[Collected data]
++++++++++++++++++++

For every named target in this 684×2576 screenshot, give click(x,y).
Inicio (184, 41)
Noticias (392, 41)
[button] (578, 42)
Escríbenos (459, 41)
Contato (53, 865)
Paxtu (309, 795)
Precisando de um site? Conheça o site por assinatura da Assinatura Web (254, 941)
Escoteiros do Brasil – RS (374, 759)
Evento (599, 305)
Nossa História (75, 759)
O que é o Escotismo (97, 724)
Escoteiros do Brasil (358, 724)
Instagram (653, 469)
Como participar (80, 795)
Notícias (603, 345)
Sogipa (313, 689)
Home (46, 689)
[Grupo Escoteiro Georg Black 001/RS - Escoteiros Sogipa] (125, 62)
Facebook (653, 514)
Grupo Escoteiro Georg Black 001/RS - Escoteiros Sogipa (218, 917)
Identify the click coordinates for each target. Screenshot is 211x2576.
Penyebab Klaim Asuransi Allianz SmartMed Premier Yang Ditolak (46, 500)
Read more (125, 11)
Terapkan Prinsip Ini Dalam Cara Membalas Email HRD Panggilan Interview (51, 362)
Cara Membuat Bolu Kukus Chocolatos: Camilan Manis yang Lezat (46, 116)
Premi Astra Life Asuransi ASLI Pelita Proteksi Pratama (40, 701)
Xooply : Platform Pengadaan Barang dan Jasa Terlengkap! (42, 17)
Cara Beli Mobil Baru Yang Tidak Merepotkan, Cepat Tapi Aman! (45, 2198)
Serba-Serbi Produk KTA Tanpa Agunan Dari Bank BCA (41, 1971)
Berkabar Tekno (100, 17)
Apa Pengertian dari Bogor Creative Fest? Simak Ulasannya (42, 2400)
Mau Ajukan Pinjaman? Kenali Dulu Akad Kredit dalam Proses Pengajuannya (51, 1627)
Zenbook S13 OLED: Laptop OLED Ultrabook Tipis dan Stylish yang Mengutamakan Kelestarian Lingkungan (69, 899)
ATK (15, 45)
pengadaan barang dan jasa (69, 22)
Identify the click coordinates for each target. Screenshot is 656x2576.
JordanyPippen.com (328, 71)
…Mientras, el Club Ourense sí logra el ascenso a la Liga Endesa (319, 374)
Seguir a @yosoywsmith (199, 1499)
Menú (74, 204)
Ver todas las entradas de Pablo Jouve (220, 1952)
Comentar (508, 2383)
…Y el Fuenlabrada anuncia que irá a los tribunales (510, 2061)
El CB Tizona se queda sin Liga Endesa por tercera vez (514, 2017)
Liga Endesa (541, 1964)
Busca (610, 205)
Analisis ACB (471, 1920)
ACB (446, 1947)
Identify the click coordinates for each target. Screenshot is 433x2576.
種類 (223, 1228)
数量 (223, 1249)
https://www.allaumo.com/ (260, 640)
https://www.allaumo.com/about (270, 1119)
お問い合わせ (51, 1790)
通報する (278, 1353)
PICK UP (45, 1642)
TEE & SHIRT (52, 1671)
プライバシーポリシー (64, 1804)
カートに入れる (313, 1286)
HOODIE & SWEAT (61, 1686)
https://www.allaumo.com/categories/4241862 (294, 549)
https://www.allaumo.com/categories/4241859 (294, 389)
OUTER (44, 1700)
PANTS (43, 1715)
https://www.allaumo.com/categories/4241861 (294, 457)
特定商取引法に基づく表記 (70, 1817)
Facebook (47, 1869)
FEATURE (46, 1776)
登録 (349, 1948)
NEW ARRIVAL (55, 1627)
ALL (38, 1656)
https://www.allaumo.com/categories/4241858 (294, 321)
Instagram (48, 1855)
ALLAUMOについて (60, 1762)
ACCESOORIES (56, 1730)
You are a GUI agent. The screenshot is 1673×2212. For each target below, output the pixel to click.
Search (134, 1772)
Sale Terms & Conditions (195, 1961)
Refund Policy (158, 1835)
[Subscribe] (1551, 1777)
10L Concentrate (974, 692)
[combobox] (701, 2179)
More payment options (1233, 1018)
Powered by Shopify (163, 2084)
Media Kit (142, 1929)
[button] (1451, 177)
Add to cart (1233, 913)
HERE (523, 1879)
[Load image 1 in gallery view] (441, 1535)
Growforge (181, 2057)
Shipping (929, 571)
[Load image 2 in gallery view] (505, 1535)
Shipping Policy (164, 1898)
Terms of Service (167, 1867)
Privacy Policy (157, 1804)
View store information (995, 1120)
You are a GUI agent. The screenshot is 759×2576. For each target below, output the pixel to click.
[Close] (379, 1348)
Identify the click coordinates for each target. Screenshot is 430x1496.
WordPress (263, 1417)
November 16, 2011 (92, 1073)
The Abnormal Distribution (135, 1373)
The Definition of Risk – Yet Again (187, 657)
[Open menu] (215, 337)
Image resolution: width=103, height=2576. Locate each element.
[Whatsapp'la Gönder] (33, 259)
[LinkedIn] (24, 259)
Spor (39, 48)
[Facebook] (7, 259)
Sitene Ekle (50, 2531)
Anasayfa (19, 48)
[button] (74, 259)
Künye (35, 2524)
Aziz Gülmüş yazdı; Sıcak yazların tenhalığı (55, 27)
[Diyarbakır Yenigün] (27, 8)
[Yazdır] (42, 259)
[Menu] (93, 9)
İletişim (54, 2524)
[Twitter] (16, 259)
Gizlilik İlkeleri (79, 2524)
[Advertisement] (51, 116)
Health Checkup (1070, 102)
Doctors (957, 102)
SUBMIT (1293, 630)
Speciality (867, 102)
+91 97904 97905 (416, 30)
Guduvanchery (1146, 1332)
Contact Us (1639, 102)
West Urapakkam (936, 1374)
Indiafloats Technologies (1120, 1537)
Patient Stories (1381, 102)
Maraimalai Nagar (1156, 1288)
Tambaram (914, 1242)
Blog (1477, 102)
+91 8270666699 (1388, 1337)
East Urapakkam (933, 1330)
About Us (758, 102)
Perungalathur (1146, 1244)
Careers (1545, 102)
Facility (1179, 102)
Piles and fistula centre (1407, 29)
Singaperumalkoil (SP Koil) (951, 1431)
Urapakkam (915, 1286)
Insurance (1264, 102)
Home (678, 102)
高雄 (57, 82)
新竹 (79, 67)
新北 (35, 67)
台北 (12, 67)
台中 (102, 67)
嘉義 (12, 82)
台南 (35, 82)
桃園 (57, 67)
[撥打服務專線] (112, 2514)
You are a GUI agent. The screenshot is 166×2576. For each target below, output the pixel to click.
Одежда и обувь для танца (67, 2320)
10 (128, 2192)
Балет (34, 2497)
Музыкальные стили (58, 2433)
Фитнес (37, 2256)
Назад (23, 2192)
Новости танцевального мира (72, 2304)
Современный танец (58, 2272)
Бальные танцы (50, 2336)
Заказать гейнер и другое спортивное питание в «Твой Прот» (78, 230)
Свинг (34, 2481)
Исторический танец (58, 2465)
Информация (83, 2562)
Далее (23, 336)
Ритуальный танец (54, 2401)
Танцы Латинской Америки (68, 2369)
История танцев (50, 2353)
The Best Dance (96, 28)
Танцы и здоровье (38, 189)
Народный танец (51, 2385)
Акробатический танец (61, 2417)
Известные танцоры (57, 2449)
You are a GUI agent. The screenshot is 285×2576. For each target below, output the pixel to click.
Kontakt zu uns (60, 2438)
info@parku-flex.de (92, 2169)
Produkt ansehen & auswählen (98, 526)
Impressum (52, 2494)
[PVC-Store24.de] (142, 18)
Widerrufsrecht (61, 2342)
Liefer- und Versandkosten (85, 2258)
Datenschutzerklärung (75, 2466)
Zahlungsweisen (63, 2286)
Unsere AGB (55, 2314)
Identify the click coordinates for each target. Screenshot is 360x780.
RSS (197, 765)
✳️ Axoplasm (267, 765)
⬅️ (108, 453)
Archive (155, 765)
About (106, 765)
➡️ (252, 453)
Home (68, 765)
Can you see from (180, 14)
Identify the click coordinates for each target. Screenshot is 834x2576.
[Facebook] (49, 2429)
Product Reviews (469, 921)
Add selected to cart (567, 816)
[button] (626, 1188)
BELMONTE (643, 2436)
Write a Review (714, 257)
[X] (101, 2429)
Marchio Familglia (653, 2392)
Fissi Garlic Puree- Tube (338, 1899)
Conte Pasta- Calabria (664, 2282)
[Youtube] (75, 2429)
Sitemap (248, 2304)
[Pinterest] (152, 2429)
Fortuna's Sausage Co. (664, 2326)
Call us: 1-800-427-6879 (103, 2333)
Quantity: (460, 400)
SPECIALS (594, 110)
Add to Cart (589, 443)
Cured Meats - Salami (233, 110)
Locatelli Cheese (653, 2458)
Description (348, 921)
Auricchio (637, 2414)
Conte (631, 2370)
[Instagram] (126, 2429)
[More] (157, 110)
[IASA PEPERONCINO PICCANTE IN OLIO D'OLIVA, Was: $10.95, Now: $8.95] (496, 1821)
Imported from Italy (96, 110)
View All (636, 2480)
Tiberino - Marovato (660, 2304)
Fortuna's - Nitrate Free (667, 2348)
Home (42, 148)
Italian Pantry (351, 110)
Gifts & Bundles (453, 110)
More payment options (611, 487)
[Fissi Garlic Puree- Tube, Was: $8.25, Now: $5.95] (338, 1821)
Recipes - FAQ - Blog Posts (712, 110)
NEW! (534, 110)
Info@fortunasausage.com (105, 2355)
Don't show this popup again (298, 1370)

++++++++++++++++++++

Above are the entries. Quote exactly the lines from the one bearing "Sogipa (313, 689)" through the one bearing "Read more (125, 11)".

Sogipa (313, 689)
Home (46, 689)
[Grupo Escoteiro Georg Black 001/RS - Escoteiros Sogipa] (125, 62)
Facebook (653, 514)
Grupo Escoteiro Georg Black 001/RS - Escoteiros Sogipa (218, 917)
Identify the click coordinates for each target. Screenshot is 211x2576.
Penyebab Klaim Asuransi Allianz SmartMed Premier Yang Ditolak (46, 500)
Read more (125, 11)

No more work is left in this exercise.